It's like this: the weeks after October 4th, life goes on, although not in quite the same way and not for everybody.

Mitsuru is invited to take part in Student Council, where she finds things not being run to nearly the standards that she adheres herself to. After one highly efficient bloodless coup, student council affairs begin going much more smoothly, and Executive Secretary Takehiko cringes and tries to meld with the corridor whenever they pass each other in the hallway. Akihiko begins coming home later and later, and Mitsuru deliberately doesn't notice his frequent visits to the back alleys and worse of Iwatodai, because those are places completely unsuitable for a a high school freshman, and if she knew that one of her yearmates was hanging around there, she would of course be obligated to put a stop to it.

Throughout it all, they adapt.

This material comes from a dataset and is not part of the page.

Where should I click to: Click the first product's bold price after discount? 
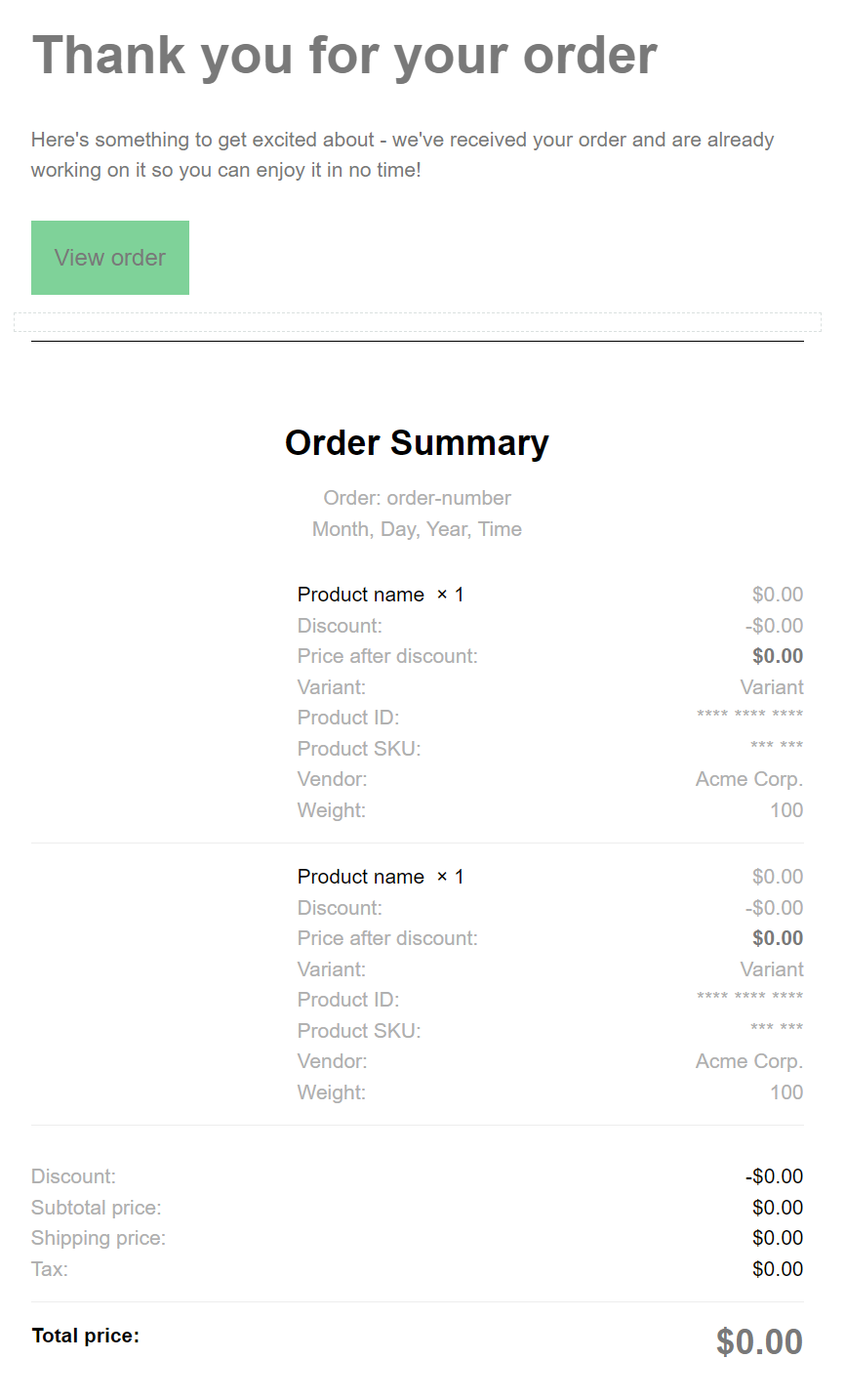(x=778, y=656)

Slowly, shaky: a two-legged tripod.

They're nowhere near ready when they return to duty, forced out by necessity and Akihiko's restlessness, the pent-up nervous energy of a caged dog. They hunt down three shadows on streets paved with coffins and the blank-eyed stares of the Lost; one hides behind a middle-aged salaryman, teasing, until Mitsuru sheathes her foil and Penthesilea drives a spike of ice into its head. Tar-like ichor raining onto his face, he moans wordlessly. He might get better. He might not. What they do feels more like triage than anything else, a band-aid over a punctured artery, Tartarus a constant reminder in the distance.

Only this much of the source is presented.